The primary effectiveness endpoint was improvement of veins judged by a blinded panel. Digital images of the selected treatment area were taken prior to injection, compared with those taken at 12 weeks post-treatment, and rated on a 5-point scale (1 = worse than before, 2 = same as before, 3 = moderate improvement, 4 = good improvement, 5 = complete treatment success); results are shown in Table 2.
Table 2: Improvement of veins in digital photographs
after 12 weeks and 26 weeks
|Treatment Group||Polidocanol (n=155)||STS (n=105)||Placebo (n=53)|
|Digital Photograph Scores at 12 weeks|
|Mean ± SD||4.5* ± 0.7||4.5*± 0.7||2.2 ± 0.7|
|Digital Photograph Scores at 26 weeks|
|Mean ± SD||4.5* ± 0.7||4.5*± 0.8||2.2 ± 0.7|
|*p <0.0001 compared to placebo (Wilcoxon-Mann-Whitney test)|
The secondary efficacy criterion was the rate of treatment success, pre-defined as a score of 4 or 5 with patients scoring 1, 2, or 3 considered treatment failures; results are shown in Table 3.
Table 3: Treatment success rates at 12 weeks and 26
|At 12 weeks (Visit 4)|
|At 26 weeks (Visit 5)|
|*Treatment success: Yes= Grade 4 to 5, No= Grade 1 to 3;
derived from median of evaluation;
**p<0.0001 compared to placebo.
At 12 and 26 weeks, patients’ judgement of the results was assessed by showing them the digital images of their treatment area taken at baseline and asking them to rate their satisfaction with their treatment using a verbal rating scale (1 = very unsatisfied; 2 = somewhat unsatisfied; 3 = slightly satisfied; 4 = satisfied and 5 = very satisfied); results are shown in Table 4.
Table 4: Patient satisfaction after 12 weeks and 26
|Patient satisfaction with treatment after 12 weeks (Visit 4)|
|Satisfied or very satisfied||87%*||64%||14%|
|Patient satisfaction with treatment after 26 weeks (Visit 5)|
|Satisfied or very satisfied||84%*||63%||16%|
|*p <0.0001 compared to STS and placebo|
Advise the patient to wear compression stockings or support hose on the treated legs continuously for 2 to 3 days and for 2 to 3 weeks during the daytime.
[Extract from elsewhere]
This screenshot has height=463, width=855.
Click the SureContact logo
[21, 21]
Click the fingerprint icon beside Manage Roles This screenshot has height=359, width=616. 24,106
Compression stockings or support hose should be thigh or knee high depending upon the area treated in order to provide adequate coverage.
Advise the patient to walk for 15 to 20 minutes immediately after the procedure and daily for the next few days.
For two to three days following treatment, advise the patient to avoid heavy exercise, sunbathing, long plane flights, and hot baths or sauna.